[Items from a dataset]
^^^^
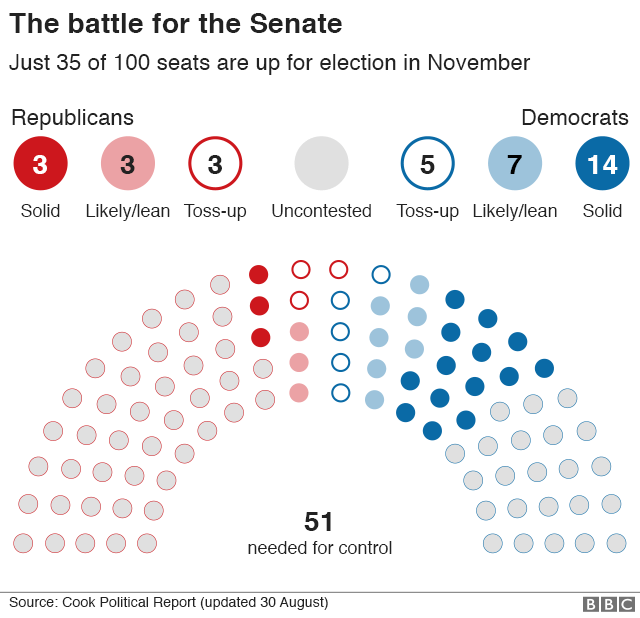
Task: Select the 'needed for control' caption
Action: 320,548
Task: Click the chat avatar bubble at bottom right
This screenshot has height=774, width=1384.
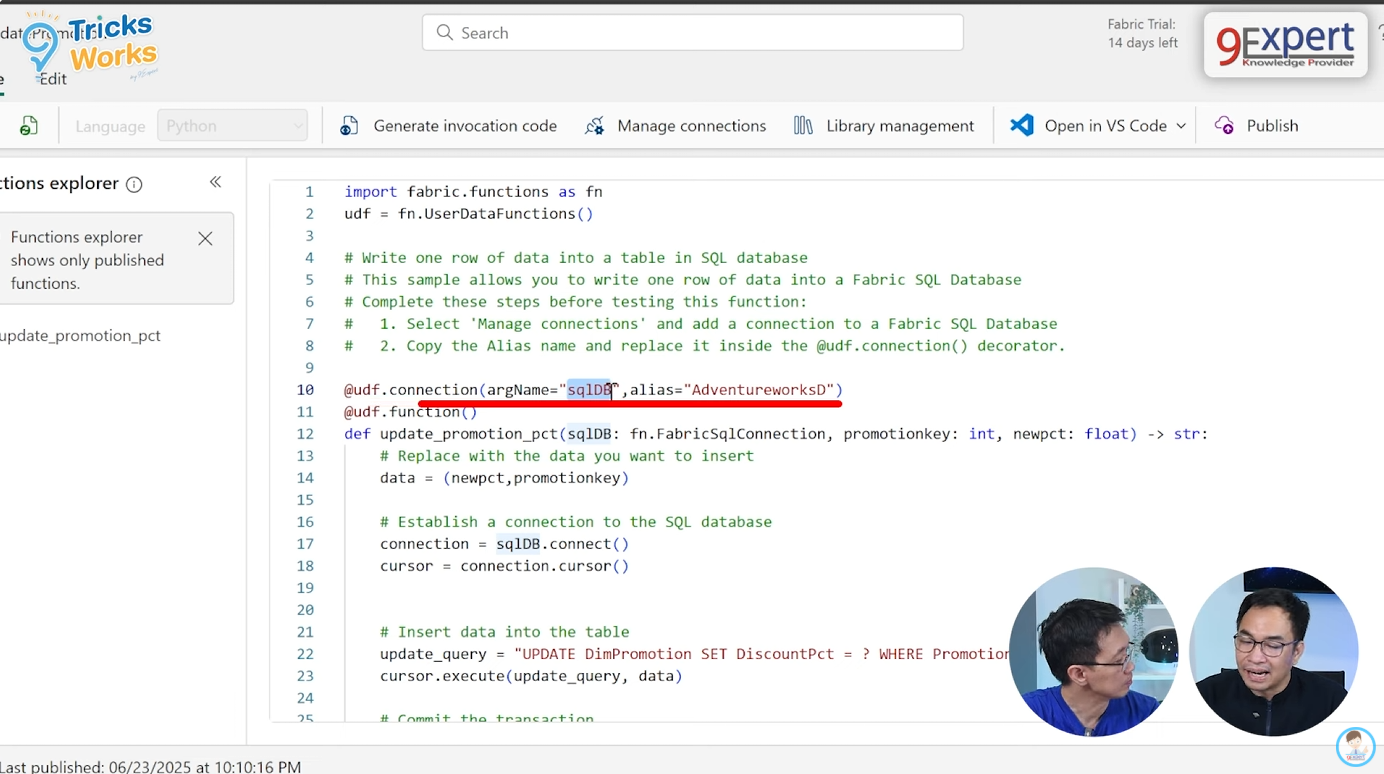Action: point(1355,746)
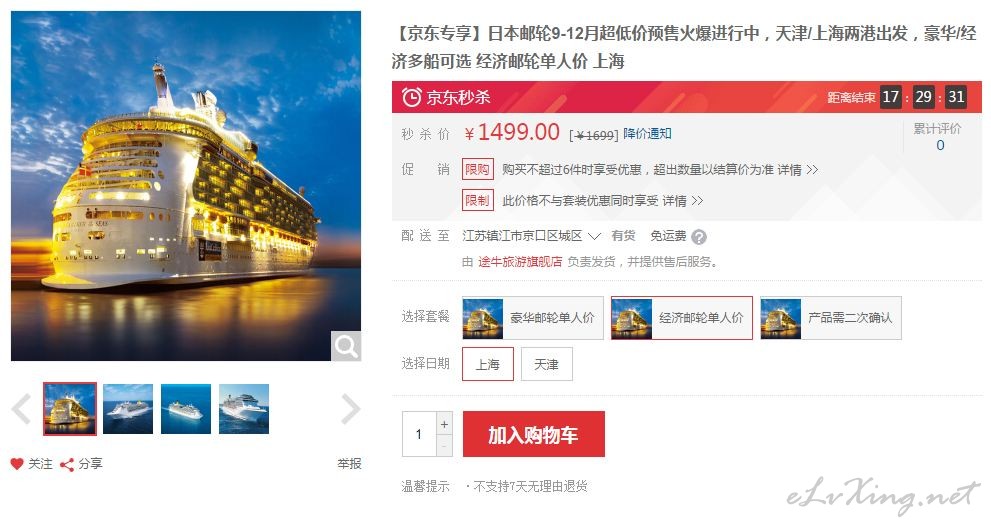Choose 上海 as the departure option

point(487,364)
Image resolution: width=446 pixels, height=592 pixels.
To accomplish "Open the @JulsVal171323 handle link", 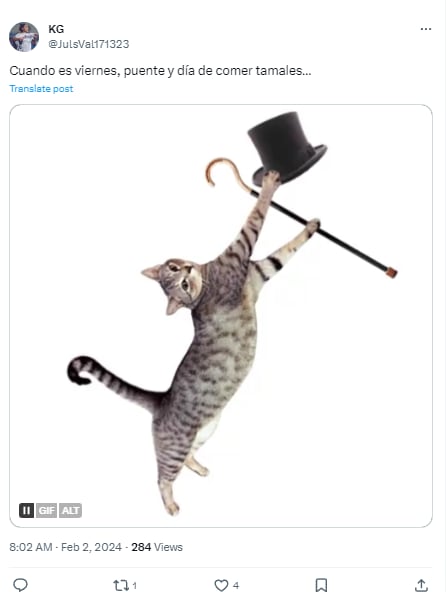I will pos(89,44).
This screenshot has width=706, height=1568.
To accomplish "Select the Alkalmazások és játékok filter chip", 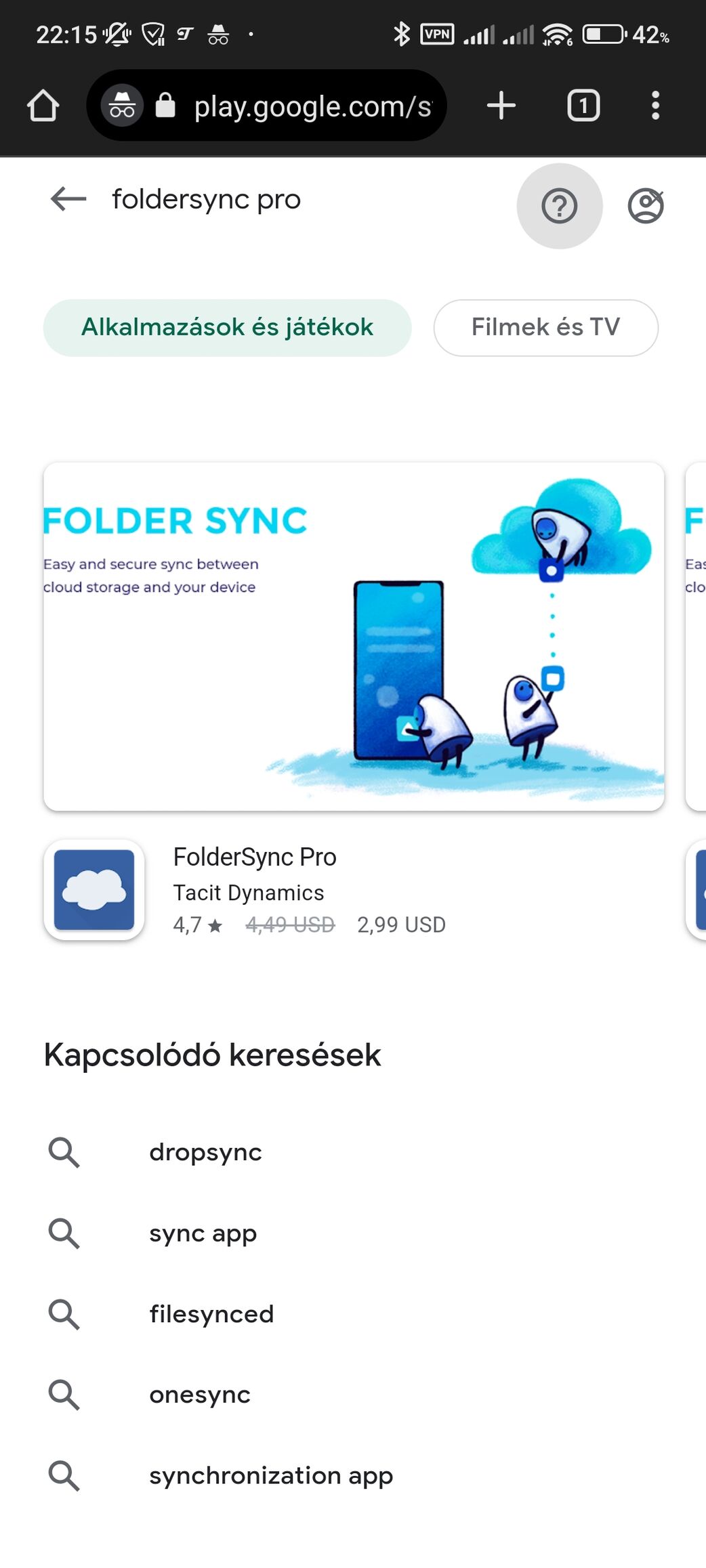I will click(228, 328).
^^^^
▶ _Exercise_:
Leaving pictures out, output the lines of the data above from the one with "Task: Click the" through the one with "Image resolution: width=446", word for word.

▶ _Solution to the problem_:
Task: Click the chat avatar bubble at bottom right
This screenshot has height=774, width=1384.
Action: point(1355,746)
Choose 上海 as the departure option

point(487,364)
Image resolution: width=446 pixels, height=592 pixels.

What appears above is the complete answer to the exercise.